Activity: In the records below, find the line with "Instruction: Switch to the Insert ribbon tab" and the line with "Given: Click New under user variables"; return exactly those lines and every line between them.

The records:
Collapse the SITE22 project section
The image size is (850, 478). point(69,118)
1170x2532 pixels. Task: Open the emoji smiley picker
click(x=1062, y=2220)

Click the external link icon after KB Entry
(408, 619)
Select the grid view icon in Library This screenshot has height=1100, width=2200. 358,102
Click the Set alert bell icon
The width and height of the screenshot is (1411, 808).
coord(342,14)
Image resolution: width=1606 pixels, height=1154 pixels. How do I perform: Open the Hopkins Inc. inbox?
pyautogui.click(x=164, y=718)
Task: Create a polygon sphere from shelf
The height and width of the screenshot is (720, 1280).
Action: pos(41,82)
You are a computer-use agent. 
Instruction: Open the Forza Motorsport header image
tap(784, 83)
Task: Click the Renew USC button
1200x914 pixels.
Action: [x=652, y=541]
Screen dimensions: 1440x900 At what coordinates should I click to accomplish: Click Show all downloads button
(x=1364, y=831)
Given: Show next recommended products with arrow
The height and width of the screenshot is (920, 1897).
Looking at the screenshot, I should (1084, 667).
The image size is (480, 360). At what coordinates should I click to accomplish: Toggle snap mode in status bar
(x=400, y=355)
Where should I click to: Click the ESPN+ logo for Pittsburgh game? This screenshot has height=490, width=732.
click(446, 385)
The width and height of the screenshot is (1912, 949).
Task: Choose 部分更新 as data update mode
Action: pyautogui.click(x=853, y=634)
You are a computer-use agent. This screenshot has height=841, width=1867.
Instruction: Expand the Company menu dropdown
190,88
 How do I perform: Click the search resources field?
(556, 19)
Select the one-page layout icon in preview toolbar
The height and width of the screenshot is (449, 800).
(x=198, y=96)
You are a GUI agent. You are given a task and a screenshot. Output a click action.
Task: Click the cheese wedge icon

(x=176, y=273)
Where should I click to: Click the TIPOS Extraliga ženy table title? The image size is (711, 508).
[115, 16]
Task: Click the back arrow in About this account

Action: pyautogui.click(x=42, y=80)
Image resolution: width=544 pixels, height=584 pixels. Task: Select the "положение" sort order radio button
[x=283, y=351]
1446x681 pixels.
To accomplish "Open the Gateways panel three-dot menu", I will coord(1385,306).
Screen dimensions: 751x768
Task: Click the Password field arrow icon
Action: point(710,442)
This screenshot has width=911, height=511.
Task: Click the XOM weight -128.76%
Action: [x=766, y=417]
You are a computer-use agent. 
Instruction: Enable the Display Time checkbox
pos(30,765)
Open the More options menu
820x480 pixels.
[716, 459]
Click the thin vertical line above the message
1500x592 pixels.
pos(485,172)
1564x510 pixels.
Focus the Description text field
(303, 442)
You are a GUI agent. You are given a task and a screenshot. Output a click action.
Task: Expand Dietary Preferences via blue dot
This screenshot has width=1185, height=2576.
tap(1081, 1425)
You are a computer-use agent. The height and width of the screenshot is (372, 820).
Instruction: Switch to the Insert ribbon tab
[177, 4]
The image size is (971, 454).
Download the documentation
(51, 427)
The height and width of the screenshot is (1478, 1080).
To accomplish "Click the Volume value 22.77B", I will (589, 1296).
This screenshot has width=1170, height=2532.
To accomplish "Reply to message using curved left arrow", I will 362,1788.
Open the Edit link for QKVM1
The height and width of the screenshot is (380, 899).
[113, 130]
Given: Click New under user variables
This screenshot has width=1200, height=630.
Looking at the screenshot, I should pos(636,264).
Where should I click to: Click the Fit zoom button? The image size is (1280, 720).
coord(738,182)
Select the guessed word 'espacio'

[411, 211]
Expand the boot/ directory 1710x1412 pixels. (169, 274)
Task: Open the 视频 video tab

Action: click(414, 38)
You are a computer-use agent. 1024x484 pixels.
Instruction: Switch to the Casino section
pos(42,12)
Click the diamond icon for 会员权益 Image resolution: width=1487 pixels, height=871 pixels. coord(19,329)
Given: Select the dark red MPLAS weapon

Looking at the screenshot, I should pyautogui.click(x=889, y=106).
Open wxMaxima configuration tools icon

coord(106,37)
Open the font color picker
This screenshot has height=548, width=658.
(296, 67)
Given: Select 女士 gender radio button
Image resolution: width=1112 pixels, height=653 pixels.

Problem solution:
Instruction: Switch to the Insert ribbon tab
[177, 4]
The image size is (971, 454).
Download the documentation
(51, 427)
The height and width of the screenshot is (1478, 1080).
To accomplish "Click the Volume value 22.77B", I will (589, 1296).
This screenshot has width=1170, height=2532.
To accomplish "Reply to message using curved left arrow", I will 362,1788.
Open the Edit link for QKVM1
The height and width of the screenshot is (380, 899).
[113, 130]
Given: Click New under user variables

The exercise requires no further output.